Chapter 5: Reliability

Cards (29)

  • Reliability - Refers to consistency in measurement; something that produces similar results—not necessarily consistently good or bad, but simply consistent.
  • Reliability coefficient - Is a statistic that quantifies reliability, ranging from 0 (not at all reliable) to 1 (perfectly reliable).
  • Measurement error - Refers to the inherent uncertainty associated with any measurement, ever after care has been taken to minimize preventable mistakes.
  • A true score is tied to the measurement instrument used.
  • Construct score is a person’s standing on a theoretical variable independent of any particular measurement.
  • Carryover effects - Are measurement processes that alter hat is measured.
  • True - The observed score X is related to the true score T and the measurement error score E with this famous equation: X = T + E. (True or false)
  • True - If people’s observed scores are mostly determined by their true scores, the test is reliable. If people’s observed scores are mostly determined by measurement error, the test is unreliable. (True or false)
  • A statistic useful in describing sources of test score variability is the variance (σ2)—the standard deviation squared.
  • True variance - Variance from true differences
  • Error variance - Variance from irrelevant or random sources
  • True - The greater the proportion of the total variance attributed to true variance, the more reliable the test. (True or false)
  • Random error - A measurement error that consists of unpredictable fluctuations and inconsistencies of other variables in the measurement process.
  • Systematic error - A measurement error that do not cancel each other out because they influence test scores in a consistent direction.
  • Bias - Refers to the degree to which systematic error influences the measurement.
  • Different sources of error variance:
    1. Test construction
    2. Test administration
    3. Test scoring and interpretation
  • Item sampling - One source of variance during test construction; refers to variation among items within a test as well as to variation among items between tests.

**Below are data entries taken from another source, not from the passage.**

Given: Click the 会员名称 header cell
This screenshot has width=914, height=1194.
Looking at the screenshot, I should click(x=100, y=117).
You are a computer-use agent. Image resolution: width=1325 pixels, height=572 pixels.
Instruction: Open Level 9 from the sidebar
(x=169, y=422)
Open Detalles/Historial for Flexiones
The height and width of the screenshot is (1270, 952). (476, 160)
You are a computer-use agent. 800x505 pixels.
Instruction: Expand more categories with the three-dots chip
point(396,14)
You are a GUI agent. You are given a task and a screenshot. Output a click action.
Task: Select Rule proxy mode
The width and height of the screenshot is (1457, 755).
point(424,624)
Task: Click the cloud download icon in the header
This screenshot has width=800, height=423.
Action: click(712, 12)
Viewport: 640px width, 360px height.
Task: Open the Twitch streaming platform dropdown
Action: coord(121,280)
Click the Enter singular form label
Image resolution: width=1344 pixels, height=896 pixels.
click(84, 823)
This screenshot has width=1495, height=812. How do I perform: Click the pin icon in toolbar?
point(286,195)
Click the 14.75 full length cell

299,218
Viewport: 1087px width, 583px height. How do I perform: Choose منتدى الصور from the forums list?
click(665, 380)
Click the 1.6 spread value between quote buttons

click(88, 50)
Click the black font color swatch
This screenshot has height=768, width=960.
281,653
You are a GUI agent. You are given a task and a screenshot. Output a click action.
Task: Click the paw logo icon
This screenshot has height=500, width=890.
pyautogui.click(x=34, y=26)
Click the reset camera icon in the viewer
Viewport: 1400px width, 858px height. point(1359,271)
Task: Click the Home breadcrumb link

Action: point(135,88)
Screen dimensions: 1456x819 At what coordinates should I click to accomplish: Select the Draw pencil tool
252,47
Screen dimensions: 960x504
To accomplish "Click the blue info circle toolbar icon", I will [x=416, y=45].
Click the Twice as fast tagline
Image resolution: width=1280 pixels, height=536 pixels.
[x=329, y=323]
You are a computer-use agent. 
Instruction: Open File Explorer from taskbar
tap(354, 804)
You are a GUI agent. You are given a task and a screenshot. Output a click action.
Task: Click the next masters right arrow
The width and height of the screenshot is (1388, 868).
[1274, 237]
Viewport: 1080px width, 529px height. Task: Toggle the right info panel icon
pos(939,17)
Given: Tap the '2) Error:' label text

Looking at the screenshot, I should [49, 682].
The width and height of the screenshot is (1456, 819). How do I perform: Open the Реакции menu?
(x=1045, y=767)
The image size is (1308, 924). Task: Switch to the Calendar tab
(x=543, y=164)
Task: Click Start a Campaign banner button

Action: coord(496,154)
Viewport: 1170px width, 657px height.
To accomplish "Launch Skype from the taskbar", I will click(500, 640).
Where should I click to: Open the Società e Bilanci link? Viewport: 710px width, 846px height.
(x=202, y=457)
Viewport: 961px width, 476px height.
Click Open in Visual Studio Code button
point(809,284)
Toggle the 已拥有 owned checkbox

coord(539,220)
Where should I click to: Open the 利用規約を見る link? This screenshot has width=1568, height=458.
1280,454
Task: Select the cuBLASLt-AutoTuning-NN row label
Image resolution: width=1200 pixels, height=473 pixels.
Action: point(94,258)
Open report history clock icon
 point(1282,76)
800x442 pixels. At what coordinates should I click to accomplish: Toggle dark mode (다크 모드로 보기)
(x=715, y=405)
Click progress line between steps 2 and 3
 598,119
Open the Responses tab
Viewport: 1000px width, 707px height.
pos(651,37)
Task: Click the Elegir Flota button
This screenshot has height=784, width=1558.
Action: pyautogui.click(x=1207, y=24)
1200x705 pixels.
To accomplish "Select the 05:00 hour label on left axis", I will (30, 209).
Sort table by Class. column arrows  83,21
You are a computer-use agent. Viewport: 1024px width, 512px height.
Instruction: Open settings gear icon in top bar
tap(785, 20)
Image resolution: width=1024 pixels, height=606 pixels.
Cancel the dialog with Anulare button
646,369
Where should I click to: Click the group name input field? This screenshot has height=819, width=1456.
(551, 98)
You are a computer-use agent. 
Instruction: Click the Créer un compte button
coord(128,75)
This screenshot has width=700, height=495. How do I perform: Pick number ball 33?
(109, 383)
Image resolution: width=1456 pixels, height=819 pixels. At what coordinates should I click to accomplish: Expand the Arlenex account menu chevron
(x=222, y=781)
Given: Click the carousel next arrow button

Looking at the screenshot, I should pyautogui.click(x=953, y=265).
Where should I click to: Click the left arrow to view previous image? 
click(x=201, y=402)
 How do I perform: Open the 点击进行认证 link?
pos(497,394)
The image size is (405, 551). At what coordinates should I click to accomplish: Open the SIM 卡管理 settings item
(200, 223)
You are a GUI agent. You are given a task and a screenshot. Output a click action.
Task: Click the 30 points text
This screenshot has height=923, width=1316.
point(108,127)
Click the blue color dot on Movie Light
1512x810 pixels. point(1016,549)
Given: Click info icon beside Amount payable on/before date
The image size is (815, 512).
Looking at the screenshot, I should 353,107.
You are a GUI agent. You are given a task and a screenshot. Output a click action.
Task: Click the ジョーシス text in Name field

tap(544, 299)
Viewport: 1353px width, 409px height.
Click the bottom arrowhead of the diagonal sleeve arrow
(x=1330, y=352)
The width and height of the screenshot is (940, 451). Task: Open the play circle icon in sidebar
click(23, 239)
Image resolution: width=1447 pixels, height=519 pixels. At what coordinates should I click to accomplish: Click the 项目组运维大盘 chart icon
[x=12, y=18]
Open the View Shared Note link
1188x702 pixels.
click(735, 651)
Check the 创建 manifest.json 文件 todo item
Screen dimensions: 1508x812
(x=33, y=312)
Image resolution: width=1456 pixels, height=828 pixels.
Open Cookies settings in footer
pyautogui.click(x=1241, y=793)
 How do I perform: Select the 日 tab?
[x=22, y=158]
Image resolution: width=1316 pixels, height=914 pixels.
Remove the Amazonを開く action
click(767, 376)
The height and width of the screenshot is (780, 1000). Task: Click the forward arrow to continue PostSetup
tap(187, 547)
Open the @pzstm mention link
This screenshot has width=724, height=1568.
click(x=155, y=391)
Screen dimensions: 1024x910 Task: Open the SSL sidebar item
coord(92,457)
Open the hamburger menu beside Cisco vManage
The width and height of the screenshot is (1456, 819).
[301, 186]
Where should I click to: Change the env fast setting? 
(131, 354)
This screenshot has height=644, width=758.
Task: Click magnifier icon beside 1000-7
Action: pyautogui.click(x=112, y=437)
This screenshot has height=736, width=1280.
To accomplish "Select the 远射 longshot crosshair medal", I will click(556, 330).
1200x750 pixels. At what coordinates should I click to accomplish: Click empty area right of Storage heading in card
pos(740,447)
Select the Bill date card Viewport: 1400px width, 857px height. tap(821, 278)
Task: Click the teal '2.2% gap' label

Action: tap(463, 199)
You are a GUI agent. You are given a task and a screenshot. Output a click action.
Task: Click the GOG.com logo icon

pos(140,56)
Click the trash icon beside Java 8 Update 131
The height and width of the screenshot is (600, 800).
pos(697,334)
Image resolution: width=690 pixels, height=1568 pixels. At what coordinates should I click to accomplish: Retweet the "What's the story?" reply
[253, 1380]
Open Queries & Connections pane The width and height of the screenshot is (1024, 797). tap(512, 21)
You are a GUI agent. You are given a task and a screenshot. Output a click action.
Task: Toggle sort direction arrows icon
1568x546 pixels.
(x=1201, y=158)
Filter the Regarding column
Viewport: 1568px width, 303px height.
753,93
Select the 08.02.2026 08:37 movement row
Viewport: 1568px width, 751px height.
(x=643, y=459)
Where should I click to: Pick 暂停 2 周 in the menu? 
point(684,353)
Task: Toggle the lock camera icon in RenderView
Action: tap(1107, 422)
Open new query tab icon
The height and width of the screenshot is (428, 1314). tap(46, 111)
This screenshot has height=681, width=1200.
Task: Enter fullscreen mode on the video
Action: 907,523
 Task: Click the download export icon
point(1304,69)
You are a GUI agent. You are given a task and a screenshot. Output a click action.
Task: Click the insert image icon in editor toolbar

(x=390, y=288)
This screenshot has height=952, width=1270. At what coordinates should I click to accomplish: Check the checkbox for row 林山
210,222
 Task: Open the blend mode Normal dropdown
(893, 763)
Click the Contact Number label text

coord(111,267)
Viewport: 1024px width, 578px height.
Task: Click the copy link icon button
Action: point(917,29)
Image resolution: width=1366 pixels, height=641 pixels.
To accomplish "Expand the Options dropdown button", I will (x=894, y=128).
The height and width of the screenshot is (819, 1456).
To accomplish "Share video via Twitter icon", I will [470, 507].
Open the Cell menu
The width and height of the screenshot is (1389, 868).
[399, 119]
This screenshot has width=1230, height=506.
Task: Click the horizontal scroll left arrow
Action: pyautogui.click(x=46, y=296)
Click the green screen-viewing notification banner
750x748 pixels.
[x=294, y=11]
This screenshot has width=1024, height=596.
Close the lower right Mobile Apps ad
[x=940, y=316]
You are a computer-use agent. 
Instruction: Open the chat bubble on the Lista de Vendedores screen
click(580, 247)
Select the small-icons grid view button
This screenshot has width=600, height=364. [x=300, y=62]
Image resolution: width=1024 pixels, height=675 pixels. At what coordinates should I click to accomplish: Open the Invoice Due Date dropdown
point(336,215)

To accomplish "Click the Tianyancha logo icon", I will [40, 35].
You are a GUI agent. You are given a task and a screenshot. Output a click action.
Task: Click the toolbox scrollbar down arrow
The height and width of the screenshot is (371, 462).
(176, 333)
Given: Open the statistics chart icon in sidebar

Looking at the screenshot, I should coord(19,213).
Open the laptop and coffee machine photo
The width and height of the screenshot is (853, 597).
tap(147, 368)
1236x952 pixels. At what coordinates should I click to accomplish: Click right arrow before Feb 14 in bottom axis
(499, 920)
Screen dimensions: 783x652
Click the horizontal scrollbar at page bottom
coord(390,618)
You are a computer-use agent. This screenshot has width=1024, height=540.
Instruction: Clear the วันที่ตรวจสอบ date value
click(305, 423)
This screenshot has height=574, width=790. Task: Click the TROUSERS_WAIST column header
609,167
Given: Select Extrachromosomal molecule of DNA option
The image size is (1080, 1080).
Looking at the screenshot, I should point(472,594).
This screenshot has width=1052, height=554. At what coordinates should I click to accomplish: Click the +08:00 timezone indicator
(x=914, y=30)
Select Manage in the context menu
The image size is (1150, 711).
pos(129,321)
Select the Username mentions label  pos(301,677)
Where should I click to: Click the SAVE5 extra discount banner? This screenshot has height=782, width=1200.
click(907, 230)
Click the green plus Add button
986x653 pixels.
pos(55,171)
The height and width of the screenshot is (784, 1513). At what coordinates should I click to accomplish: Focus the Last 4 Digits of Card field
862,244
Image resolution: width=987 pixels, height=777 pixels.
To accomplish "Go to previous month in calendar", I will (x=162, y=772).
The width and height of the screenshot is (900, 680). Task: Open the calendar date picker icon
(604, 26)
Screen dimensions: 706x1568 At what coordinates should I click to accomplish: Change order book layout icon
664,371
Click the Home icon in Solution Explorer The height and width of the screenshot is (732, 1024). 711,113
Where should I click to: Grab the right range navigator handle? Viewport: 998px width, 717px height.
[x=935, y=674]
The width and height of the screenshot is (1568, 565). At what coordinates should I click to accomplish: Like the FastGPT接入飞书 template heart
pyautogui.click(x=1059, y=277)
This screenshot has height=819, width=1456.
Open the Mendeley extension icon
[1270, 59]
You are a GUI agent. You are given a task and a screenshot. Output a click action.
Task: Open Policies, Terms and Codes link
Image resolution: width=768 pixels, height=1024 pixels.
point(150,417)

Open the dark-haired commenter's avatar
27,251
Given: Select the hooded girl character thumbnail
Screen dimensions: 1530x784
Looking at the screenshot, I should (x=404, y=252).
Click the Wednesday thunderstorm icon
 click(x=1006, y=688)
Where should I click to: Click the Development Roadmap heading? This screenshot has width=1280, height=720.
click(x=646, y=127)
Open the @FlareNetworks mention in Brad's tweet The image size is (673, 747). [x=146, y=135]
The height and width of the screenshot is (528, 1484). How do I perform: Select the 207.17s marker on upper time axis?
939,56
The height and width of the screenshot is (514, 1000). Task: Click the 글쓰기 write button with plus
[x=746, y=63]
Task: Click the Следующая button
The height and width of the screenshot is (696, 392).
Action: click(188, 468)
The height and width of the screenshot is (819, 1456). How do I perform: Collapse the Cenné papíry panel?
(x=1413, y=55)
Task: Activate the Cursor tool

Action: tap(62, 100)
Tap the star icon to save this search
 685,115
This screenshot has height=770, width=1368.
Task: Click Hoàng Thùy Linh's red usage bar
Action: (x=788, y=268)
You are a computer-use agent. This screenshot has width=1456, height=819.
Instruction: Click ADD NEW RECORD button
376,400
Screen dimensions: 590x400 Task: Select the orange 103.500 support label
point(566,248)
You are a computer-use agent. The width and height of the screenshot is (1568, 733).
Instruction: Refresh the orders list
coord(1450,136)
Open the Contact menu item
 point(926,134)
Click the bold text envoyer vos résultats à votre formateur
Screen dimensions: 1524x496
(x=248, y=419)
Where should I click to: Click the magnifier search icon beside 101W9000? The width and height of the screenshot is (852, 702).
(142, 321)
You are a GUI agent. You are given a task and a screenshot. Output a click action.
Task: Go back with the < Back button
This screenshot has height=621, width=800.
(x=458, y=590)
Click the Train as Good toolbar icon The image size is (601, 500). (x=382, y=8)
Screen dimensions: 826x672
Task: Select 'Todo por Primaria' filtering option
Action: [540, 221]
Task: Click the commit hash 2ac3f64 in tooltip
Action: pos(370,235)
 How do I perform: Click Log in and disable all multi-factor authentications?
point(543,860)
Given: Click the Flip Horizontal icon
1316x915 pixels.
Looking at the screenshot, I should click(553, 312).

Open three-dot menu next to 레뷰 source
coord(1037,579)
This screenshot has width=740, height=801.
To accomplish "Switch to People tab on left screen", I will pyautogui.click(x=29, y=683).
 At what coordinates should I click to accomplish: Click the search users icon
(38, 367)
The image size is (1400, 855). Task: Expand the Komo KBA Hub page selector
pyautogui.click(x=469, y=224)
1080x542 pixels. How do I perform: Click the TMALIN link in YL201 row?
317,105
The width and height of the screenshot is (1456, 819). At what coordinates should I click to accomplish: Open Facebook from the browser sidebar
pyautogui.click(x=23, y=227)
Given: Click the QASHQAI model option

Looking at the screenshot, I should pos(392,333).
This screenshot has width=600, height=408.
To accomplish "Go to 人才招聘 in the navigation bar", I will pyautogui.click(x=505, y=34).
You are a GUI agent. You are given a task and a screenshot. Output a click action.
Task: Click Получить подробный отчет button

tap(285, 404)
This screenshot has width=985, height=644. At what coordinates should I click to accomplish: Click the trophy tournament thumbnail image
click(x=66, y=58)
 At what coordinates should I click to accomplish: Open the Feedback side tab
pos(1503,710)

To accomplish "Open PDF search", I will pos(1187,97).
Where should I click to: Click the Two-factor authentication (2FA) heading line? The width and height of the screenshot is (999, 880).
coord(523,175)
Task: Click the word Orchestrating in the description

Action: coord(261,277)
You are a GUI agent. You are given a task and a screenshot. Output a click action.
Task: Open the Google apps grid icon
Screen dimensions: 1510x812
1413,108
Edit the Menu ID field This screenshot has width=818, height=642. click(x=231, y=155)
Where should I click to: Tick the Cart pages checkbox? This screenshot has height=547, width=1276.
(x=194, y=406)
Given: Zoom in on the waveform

  • Potential sources of error variance during test administration:
    1. Test taker variables
    2. Examiner related variables
  • Test retest - An estimate of reliability obtained by correlating pairs of scores from the same people on two different administrations of the same test.
  • When the interval between testing is greater than six months, the estimate of test-retest reliability is often referred to as the coefficient of stability.
  • Parallel forms reliability - A reliability estimate of the extent to which item sampling and other errors have affected test scores on versions of the same test when, for each form of the test, the means and variances of observed test scores are equal.
  • Alternate forms reliability - A reliability estimate of the extent to which these different forms of the same test have been affected by item sampling error, or other error.
  • Inter item consistency - Other methods of estimating internal consistency that refers to the degree of correlation among all the items on a scale.
  • Split half reliability - A reliability estimate that is obtained by correlating two pairs of scores obtained from equivalent halves of a single test administered once.
  • Inter scorer reliability - Is the degree of agreement or consistency between two or more scorers (or judges or raters) with regard to a particular measure.
  • Coefficient of inter scorer reliability - The simplest way of determining the degree of consistency among scorers in the scoring of a test is to calculate a coefficient of correlation.
  • The true score model of measurement and alternatives to it:
    1. Classical test theory
    2. Domain sampling theory
    3. Generalizability theory
    4. Item response theory
  • Standard error of measurement - The tool used to estimate or infer the extent to which an observed score deviates from a true score.
  • Standard error of the difference - a statistical measure that can aid a test user in determining how large a difference should be before it is considered statistically significant.